Dejunking and reconstructing bytecode

Published on: 2020-11-08

In my last blog post, here, I figured that the Python bytecode could be obfuscated somewhat. Turns out it is, and this post will be a run down of my findings and the problems I encountered. It is a work in progress, so there could be updates at some point. I'll change the title in that case.

This post concerns the obsolete 2.7 version of Python, since that's what the target application embeds.

Python bytecode is pretty simple. You have one byte of opcode, followed by two optional bytes of argument (that's what cPython, the reference implementation, calls it). A list of opcodes is contained in opcode.h. Opcodes that are smaller than 90 do not expect any argument, and are thus only one byte in size.

There exist disassemblers and even decompilers for this bytecode, and they work well for standard bytecode that was not messed with. The one I am looking at has two obfusications (that I am aware of at this point) though. Let's look at them.

Insertion of junk instructions to confuse disassemblers

Normally, a disassembler would look at a set of instructions and decode them into some sort of text representation sequentially. For example, take the following bytecode:

6401006400006c00007d0000

This decodes to:

LOAD_CONST      1 (-1)
LOAD_CONST      0 (None)
IMPORT_NAME     0 (sys)
STORE_FAST      0 (sys)

Which is simple enough. The disassembler relies on the bytecode being correct though for a number of factors. For one, it decides how many bytes of argument to read by looking at the integer value of the opcode. If it's under 90, it treats the bytes after the opcode as a new opcode and not as argument data. This means that it's possible to write a program that can stop disassemblers by taking bytecode, inserting junk instructions or random bytes into it at some place, and then recalculate jumps and branches to account for this. The VM does not care much when executing this manipulated bytecode, as long as the obfuscator took care to direct it around the junk using jumps or other means of control flow. But a disassembler that reads code top down without dynamic analysis will run into these junk areas and produce completely wrong output, or even crash.

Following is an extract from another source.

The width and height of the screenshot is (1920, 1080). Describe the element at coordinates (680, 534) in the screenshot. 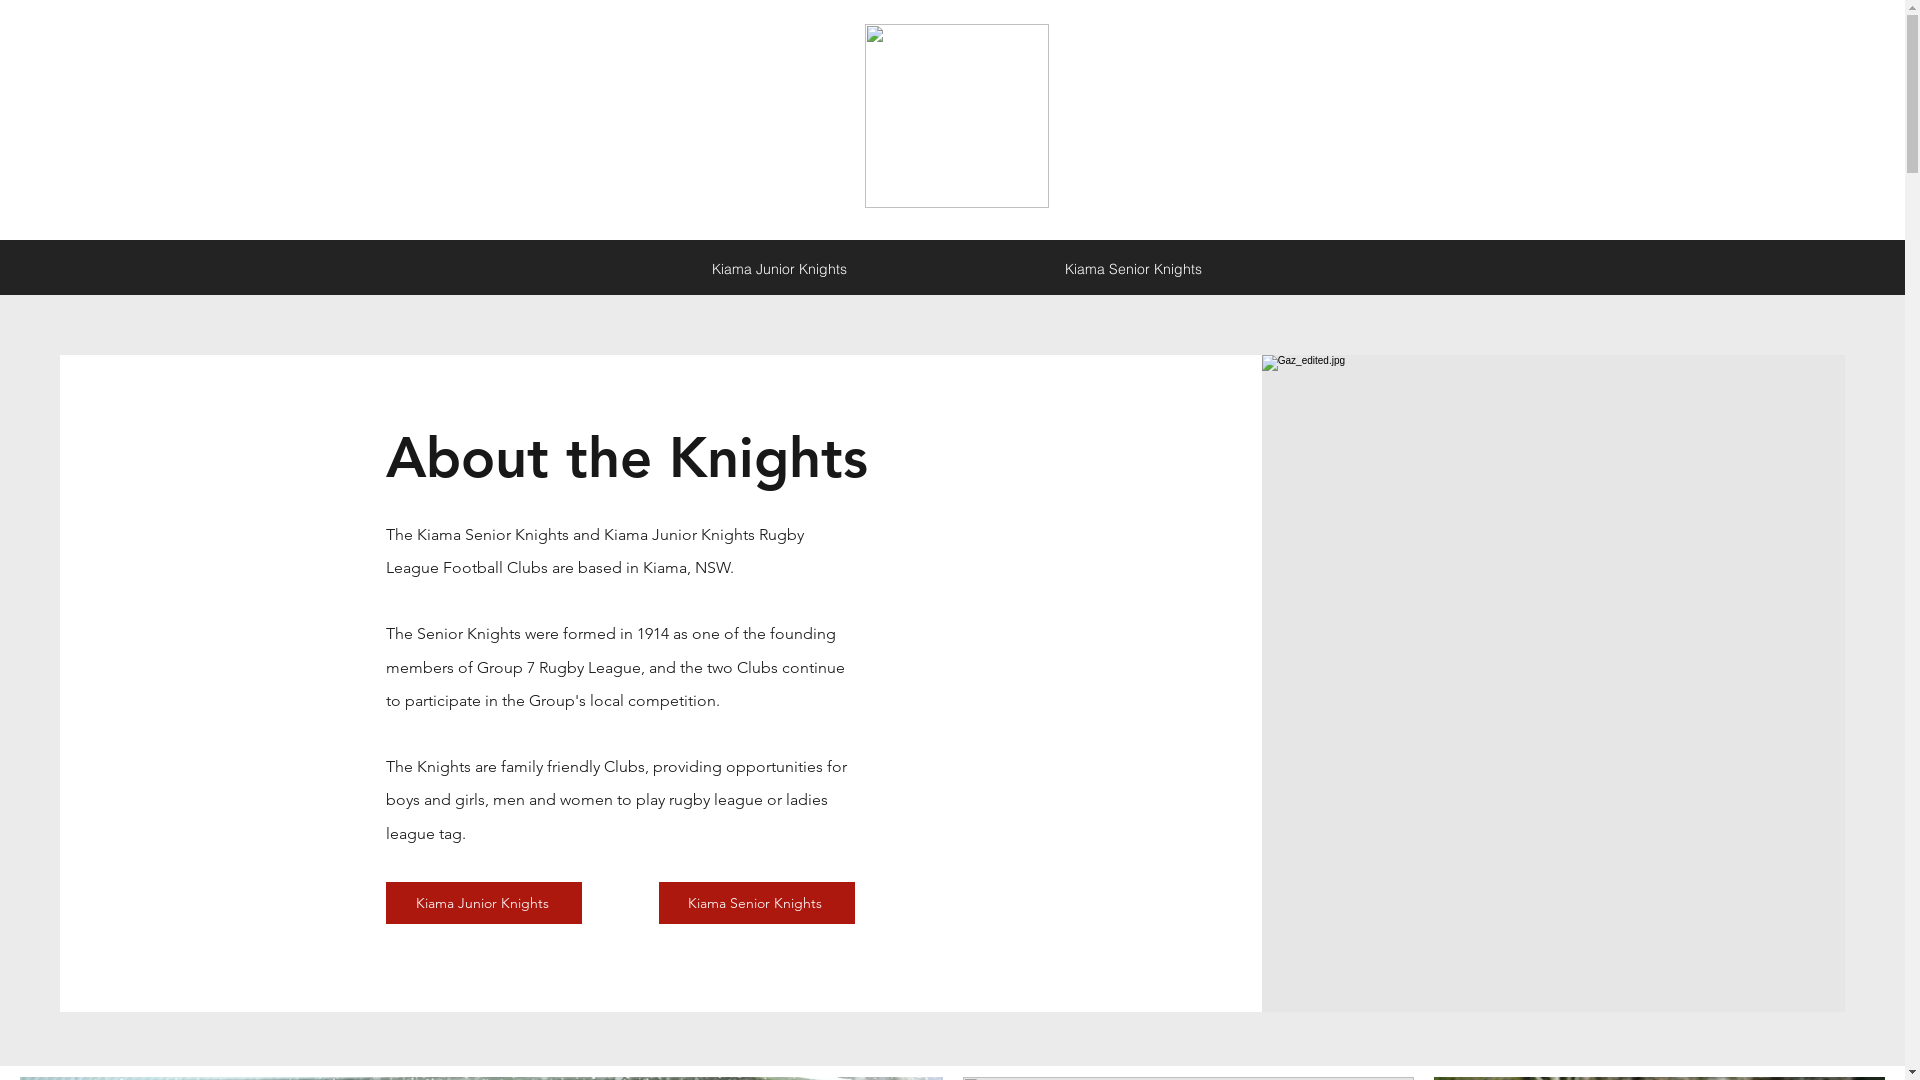

I see `Kiama Junior Knights` at that location.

So, what can we do against this? I decided to write a small program which takes bytecode and recursively traces it, running along all branches and marking code paths which can actually be executed. This is easy because there aren't that many branching opcodes. In fact, these are the ones I identified:

JUMP_FORWARD            110
JUMP_IF_FALSE_OR_POP    111
JUMP_IF_TRUE_OR_POP     112
JUMP_ABSOLUTE           113
POP_JUMP_IF_FALSE       114
POP_JUMP_IF_TRUE        115
FOR_ITER                93

All non executed areas of code then get a nop (0x9), so the disassembler does not stumble over junk bytes anymore. This is simple, but actually does not solve another problem: What happens when the junk is located in an actually executable path? Most of the time, it is located behind a JUMP_ABSOLUTE instruction, and that's easy enough to detect with the static algorithm I wrote. Consider this though:

LOAD_CONST         3
POP_JUMP_IF_TRUE   42 
...junk bytes here...
IMPORT_NAME        1  #address 42

This code pushes the const at index 3 onto the stack. POP_JUMP_IF_TRUE checks the top of the stack, and jumps to the absolute bytecode offset if it is (after popping the top). In this case, as long as the const array has a true value at offset 3 (which is easy to guarantee), it will always jump, thus being equivalent to JUMP_ABSOLUTE. This is something my small static analyzer does not know though currently. I need to teach it to read const values like that and evaluate those jumps, then it can skip those junk instructions too.

Insertion of junk constants and local names

Another thing that this obfuscator does is insert random strings into both the constant and local names. It then goes through the bytecode and increments all LOAD_CONST and LOAD_NAME opcode arguments by the number of junk strings added to the respective arrays. This is a simple but effective obfuscation. Fortunately, it is also simple to revert if you can identify junk locals and global names by some shared attribute. In this case, the junk names include at least one space character.

Open questions

I wonder why they did not obfuscate opcodes, or even change the opcode mapping. That would have been a royal pain, since then I would have needed to figure out what function maps to what integer value. Or, why did they not obfuscate arguments or length of argument bytes? This too would have taken some time to reverse. Writing a junk code insertion routine is a lot more challenging than changing a bit of cPython code. So why did they not go for these low hanging fruit? Maybe I do not know the Python VM enough to understand this. If you know or want to wager a guess, I would be interested to hear.